The themes of the Band of Sisters were clear and convicting. These included the importance of following God's will for your life, the reality of trafficking and slavery for women in America, and the call we have to help those who are suffering.

Overall, I really enjoyed this novel, and I would highly recommend The Band of Sisters by Cathy Gohlke.

Tuesday, October 9, 2012

Darkness Rising: East Salem Novel by Lis Wiehl and Pete Nelson

The evil in East Salem is no longer content to hide in the shadows. The stakes—and the darkness—are rising.

Dani Harris thought there wasn’t much left that could surprise her after serving as a forensic psychiatrist in East Salem. And Tommy Gunderson has faced few challenges in his life that he couldn’t overcome by either physical strength or his celebrity status.

But as they race to uncover what’s really happening behind the high walls of St. Adrian’s Academy, it becomes clear that supernatural forces have been at work here for generations. And now their focus is on making sure Dani and Tommy don’t interfere.

When the unseen becomes seen, faith is the only weapon strong enough to fight in a battle involving not just murder and betrayal—but angels and demons.

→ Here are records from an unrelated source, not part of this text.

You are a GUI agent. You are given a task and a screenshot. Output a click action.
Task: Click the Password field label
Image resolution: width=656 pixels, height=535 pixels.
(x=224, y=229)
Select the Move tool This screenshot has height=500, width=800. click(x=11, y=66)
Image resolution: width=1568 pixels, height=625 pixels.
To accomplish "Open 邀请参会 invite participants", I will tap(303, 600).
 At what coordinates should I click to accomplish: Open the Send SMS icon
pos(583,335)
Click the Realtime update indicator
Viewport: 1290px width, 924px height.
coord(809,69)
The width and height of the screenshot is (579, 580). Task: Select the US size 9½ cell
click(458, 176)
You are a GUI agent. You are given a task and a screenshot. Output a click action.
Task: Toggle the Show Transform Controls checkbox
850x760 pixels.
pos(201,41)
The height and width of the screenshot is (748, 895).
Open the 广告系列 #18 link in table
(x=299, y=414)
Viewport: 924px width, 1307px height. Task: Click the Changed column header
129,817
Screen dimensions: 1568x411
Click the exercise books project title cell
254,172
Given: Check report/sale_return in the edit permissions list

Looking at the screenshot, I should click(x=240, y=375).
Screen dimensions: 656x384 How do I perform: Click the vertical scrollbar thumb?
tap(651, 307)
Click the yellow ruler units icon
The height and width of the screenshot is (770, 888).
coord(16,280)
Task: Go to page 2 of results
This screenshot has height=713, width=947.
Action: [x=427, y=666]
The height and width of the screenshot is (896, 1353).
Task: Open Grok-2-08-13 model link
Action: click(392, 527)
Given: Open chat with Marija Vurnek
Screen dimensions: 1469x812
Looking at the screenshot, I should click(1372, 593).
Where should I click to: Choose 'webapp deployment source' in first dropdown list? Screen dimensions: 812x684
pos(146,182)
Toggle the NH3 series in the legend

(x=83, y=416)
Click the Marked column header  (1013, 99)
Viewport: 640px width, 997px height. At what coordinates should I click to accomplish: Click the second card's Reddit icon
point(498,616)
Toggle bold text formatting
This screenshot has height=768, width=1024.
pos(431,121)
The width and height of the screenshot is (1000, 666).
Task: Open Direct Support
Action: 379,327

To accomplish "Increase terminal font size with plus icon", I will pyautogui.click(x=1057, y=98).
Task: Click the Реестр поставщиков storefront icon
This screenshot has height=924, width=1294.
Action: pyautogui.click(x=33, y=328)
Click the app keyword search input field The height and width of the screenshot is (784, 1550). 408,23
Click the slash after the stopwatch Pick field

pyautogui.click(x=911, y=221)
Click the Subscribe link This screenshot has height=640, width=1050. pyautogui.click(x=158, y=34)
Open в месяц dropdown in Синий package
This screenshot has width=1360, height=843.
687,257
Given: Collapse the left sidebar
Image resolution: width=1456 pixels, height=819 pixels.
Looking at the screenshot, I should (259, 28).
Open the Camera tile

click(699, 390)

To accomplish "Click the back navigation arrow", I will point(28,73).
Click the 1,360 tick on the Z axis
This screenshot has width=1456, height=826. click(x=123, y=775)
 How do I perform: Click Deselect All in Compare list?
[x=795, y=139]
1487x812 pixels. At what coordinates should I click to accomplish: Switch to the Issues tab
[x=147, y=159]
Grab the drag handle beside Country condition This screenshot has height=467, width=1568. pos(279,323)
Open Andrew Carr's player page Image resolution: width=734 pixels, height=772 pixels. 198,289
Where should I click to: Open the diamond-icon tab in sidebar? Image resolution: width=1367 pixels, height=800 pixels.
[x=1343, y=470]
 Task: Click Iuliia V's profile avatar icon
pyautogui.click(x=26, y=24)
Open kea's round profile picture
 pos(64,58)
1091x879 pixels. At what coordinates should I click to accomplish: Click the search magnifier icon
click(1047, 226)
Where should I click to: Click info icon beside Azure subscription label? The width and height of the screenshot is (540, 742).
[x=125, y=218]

Darkness Rising by Lis Wiehl and Pete Nelson is the second novel in the East Salem Trilogy. Occurring only a few months after the first novel, Waking Hours, the plot line flows quickly and never stops moving. The plot is exciting, action packed, and filled with suspenseful moments.  Some important facts are revealed to the reader in the first few chapters, but the characters do not realize what is going on until near the end of the book. This causes the reader to be literally on the edge of their seat waiting to discover if the characters will unveil the truth in time. The story is told alternatively between Dani and Tommy's point of view. There are also a couple of other characters who are focused on from time to time. These changing perspectives allow the reader to have a greater understanding and wider view of the situations at hand.

The characters in Darkness Rising were interesting and had their flaws. I felt like there was less character development in this novel than in the first one. I did not learn very much that was new about Dani Harris nor Tommy Gunderson, and the new characters that entered this novel only received the merest of development. However, there were still some interesting elements of the story related to the characters, and the interactions between the characters were entertaining and added to the plot. Some of the characters did have unexpected roles or changes in the story, and other characters' flaws and strengths were made more apparent.

Darkness Rising deals significantly more with demons, demon possession, and angel-demonic warfare than the first novel did. Some of these aspects were interesting, but I was put off by many of Lis Wiehl's assumptions about spiritual warfare and how demons and angels interact with humans. I do not want to ruin the story for anyone, but there was one time in particular in this story where I completely disagree with Lis Wiehl's view on demon possession. Suffice it to say, I could not find any biblical support for that type of demon possession, and I found plenty of biblical references that indicate that it cannot occur.

Overall, I found Darkness Rising to be an incredibly interesting and nail biting read that I was glued to for several hours. My only warning would be to read it carefully and evaluate the ideas and concepts wisely from what you know.

I received this novel for free from Thomas Nelson Publishers and in exchange for an honest review.